JuliaCon 2022 (Times are UTC)

Ludovic Räss

Geoscientist with strong interests in Julia, HPC, GPUs, and supercomputing. Applications to resolve multi-physics processes in ice dynamics and geodynamics across scales.


Sessions

07-27
13:00
30min
Teaching GPU computing, experiences from our Master-level course
Ludovic Räss, Mauro Werder, Samuel Omlin

In the Fall Semester 2021 at ETH Zurich, we designed and taught a new course: Solving PDEs in parallel on GPUs with Julia. We present technical and teaching experiences we gained: we look at our tech-stack CUDA.jl, ParallelStencils.jl and ImplictGlobalGrid.jl for GPU-computing; and Franklin.jl, Literate.jl, IJulia.jl/Jupyter for web, slides, and exercises. We look into the crash-course in Julia, teaching software-engineering (git, CI) and project-based student evaluations.

Blue
07-27
13:40
10min
GPU4GEO - Frontier GPU multi-physics solvers in Julia
Ludovic Räss, Albert de Montserrat, Boris Kaus, Samuel Omlin

The accelerating outflow of ice in Antarctica or Greenland due to a warming climate or the geodynamic processes shaping the Earth share common computational challenges: extreme-scale high-performance computing (HPC) which requires the next-generation of numerical models, parallel solvers and supercomputers. We here present a fresh approach to modern HPC and share our experience running Julia on thousands of graphical processing units (GPUs).

Blue
07-27
15:20
10min
High-performance xPU Stencil Computations in Julia
Samuel Omlin, Ludovic Räss

We present an efficient approach for writing architecture-agnostic parallel high-performance stencil computations in Julia.

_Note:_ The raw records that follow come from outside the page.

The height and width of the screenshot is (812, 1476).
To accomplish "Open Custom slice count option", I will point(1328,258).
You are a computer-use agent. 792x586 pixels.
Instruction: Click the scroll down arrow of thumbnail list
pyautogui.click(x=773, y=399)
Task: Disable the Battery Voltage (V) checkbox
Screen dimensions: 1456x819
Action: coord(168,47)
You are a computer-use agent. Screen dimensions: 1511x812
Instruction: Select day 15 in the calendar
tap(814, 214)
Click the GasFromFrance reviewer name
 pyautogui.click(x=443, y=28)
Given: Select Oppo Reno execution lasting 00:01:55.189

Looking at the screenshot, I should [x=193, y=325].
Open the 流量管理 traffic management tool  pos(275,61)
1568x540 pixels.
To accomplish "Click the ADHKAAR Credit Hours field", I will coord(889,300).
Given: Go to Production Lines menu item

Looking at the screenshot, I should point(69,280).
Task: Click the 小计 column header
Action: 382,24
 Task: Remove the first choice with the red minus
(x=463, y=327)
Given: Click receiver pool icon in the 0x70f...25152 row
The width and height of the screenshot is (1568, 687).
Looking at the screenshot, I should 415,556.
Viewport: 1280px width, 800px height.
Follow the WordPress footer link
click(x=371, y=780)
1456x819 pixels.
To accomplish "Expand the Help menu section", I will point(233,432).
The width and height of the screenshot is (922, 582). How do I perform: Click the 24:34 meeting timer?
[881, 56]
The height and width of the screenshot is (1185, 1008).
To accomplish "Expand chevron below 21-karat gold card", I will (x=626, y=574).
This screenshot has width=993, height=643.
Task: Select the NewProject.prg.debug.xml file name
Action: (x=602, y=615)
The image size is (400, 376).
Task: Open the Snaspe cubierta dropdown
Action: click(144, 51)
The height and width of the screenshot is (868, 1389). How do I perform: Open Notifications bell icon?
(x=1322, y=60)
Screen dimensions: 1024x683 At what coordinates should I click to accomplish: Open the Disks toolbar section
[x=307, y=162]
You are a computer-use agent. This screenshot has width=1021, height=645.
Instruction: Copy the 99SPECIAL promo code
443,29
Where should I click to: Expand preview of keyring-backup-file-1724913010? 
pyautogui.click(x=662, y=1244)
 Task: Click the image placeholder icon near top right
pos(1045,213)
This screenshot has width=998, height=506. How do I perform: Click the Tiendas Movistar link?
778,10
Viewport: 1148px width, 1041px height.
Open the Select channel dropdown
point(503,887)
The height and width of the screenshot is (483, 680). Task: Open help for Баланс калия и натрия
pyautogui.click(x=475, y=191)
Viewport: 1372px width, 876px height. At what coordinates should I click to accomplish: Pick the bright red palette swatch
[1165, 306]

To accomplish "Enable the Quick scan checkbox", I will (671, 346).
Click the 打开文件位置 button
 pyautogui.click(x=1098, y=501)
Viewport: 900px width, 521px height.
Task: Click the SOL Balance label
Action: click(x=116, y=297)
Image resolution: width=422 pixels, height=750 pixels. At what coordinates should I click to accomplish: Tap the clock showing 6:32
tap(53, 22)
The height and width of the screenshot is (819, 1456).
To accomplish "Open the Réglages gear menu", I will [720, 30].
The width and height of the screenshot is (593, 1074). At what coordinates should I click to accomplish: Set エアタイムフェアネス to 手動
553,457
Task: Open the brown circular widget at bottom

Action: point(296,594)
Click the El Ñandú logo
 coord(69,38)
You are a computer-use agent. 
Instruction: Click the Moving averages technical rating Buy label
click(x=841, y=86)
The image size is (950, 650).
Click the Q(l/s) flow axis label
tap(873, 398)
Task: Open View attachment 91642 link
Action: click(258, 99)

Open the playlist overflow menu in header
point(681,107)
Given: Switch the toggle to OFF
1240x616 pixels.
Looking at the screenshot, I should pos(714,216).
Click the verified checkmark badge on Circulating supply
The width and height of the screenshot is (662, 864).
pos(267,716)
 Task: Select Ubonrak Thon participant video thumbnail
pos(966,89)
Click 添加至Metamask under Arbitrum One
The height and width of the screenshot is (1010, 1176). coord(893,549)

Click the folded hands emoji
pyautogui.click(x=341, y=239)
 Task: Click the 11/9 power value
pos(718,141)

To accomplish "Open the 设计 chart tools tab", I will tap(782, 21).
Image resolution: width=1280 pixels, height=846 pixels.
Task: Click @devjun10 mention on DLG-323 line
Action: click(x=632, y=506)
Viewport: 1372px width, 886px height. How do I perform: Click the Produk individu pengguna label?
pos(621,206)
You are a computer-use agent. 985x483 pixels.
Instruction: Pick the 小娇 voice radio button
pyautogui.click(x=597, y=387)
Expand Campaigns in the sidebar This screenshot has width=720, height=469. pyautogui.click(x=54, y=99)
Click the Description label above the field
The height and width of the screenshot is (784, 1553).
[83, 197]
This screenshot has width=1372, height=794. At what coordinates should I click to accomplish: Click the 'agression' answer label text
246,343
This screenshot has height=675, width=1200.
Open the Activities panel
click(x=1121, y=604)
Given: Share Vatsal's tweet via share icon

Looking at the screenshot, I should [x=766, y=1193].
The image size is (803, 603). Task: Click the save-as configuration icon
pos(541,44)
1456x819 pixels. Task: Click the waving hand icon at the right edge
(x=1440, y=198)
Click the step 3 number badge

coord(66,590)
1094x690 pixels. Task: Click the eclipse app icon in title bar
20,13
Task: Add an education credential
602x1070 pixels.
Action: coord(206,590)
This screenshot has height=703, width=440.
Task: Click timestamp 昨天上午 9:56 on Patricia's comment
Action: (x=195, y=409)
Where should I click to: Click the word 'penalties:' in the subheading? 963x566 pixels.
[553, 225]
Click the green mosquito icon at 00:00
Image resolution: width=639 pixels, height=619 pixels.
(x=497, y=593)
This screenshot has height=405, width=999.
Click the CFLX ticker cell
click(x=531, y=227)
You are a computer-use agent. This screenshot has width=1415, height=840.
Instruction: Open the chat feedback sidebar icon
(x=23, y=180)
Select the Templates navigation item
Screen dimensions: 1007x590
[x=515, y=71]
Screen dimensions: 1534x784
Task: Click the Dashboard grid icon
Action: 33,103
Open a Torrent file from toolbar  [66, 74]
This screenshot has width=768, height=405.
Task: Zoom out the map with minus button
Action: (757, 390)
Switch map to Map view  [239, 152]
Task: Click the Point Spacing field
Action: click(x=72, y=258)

Powerful metaprogramming, costless abstractions and multiple dispatch enable writing a single code that is usable for both productive prototyping on a single CPU and for production runs on GPU or CPU workstations or supercomputers. Performance similar to CUDA C is achievable, which is typically a large improvement over reachable performance with CUDA.jl Array programming.

JuliaCon
Purple
07-27
15:30
10min
Distributed Parallelization of xPU Stencil Computations in Julia
Samuel Omlin, Ludovic Räss

We present a straightforward approach for distributed parallelization of stencil-based Julia applications on a regular staggered grid using GPUs and CPUs. The approach allows to leverage remote direct memory access and was shown to enable close to ideal weak scaling of real-world applications on thousands of GPUs. The communication performed can be easily hidden behind computation.